Dataset entries:
......

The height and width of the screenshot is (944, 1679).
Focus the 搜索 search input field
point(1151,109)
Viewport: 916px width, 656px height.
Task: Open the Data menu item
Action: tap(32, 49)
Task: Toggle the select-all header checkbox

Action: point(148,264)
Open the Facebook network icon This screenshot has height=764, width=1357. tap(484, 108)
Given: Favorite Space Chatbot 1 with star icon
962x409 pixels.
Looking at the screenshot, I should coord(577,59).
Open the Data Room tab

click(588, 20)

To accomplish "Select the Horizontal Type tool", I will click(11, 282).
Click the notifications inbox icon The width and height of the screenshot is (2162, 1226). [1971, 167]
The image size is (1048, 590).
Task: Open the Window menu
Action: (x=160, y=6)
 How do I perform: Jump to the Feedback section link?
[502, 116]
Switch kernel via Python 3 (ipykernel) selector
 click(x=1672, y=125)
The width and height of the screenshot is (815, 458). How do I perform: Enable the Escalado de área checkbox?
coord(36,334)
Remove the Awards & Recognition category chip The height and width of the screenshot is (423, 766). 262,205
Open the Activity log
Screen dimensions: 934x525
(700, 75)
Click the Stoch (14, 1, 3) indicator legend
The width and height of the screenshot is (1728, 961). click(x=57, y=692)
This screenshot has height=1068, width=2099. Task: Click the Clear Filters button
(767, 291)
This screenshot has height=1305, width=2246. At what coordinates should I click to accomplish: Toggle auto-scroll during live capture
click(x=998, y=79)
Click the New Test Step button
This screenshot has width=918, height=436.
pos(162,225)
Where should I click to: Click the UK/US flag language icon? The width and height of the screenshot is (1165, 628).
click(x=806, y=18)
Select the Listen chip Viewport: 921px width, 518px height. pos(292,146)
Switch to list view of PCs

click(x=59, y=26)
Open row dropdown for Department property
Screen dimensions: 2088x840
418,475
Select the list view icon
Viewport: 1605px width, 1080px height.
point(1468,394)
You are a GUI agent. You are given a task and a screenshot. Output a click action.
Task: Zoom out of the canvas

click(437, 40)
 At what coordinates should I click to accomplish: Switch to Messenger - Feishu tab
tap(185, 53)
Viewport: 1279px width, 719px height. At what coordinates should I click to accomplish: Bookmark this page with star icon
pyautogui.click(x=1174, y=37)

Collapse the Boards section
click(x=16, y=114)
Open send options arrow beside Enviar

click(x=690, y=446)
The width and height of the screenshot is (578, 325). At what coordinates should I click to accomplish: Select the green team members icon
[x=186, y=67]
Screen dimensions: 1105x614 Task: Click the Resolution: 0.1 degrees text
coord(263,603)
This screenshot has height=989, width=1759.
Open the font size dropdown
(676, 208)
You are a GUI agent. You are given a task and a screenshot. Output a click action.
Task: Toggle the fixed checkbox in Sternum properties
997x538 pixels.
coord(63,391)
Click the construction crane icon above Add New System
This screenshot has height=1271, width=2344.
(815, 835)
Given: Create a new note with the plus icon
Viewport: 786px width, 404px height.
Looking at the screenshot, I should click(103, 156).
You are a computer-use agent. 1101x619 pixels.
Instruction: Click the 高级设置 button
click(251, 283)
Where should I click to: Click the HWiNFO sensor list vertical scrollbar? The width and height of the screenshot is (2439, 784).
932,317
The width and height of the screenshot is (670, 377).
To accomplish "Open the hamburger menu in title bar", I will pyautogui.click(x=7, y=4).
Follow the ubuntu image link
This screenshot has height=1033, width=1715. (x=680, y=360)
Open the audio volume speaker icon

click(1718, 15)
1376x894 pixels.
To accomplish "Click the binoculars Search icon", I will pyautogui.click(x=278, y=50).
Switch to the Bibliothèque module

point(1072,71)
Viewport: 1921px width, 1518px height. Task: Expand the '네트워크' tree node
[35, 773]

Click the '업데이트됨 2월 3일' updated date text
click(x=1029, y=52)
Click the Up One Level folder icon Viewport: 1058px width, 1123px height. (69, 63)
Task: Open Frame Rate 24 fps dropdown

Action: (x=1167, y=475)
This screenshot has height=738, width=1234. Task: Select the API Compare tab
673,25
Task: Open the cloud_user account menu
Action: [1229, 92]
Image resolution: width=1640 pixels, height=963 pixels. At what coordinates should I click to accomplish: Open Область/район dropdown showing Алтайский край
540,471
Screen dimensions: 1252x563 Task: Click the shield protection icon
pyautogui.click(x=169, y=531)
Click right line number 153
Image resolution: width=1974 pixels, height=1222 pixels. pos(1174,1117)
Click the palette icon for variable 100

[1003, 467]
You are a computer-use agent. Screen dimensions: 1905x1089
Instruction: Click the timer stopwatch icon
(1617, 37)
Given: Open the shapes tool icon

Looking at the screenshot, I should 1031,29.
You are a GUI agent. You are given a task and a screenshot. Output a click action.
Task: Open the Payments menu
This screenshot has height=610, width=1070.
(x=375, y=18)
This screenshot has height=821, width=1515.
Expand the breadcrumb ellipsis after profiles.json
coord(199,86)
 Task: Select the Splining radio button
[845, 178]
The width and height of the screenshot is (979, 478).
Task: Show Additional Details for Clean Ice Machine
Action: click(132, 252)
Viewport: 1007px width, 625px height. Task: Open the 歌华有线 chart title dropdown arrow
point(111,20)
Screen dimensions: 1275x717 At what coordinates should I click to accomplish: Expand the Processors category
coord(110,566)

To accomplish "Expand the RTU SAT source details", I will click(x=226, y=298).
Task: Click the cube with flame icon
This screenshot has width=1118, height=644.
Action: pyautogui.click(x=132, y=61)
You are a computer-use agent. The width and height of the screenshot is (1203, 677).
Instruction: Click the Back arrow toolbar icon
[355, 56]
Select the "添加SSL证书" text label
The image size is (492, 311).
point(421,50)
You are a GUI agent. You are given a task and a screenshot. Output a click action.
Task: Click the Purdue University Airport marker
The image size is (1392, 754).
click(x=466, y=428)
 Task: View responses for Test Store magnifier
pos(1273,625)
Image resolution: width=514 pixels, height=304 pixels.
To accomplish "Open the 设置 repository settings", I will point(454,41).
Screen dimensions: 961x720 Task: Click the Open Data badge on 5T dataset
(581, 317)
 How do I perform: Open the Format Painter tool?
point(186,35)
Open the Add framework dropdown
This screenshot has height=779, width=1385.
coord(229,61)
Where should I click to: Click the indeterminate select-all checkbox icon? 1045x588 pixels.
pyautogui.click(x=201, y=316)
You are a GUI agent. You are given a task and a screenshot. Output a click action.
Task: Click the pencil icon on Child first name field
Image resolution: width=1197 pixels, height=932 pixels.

......

TASK PROMPT:
The lines to output run from the one containing "The image size is (492, 311)." to the last line of the entries; give them back exactly.

SOLVED EXERCISE:
The image size is (492, 311).
point(421,50)
You are a GUI agent. You are given a task and a screenshot. Output a click action.
Task: Click the Purdue University Airport marker
The image size is (1392, 754).
click(x=466, y=428)
 Task: View responses for Test Store magnifier
pos(1273,625)
Image resolution: width=514 pixels, height=304 pixels.
To accomplish "Open the 设置 repository settings", I will point(454,41).
Screen dimensions: 961x720 Task: Click the Open Data badge on 5T dataset
(581, 317)
 How do I perform: Open the Format Painter tool?
point(186,35)
Open the Add framework dropdown
This screenshot has height=779, width=1385.
coord(229,61)
Where should I click to: Click the indeterminate select-all checkbox icon? 1045x588 pixels.
pyautogui.click(x=201, y=316)
You are a GUI agent. You are given a task and a screenshot. Output a click action.
Task: Click the pencil icon on Child first name field
Image resolution: width=1197 pixels, height=932 pixels.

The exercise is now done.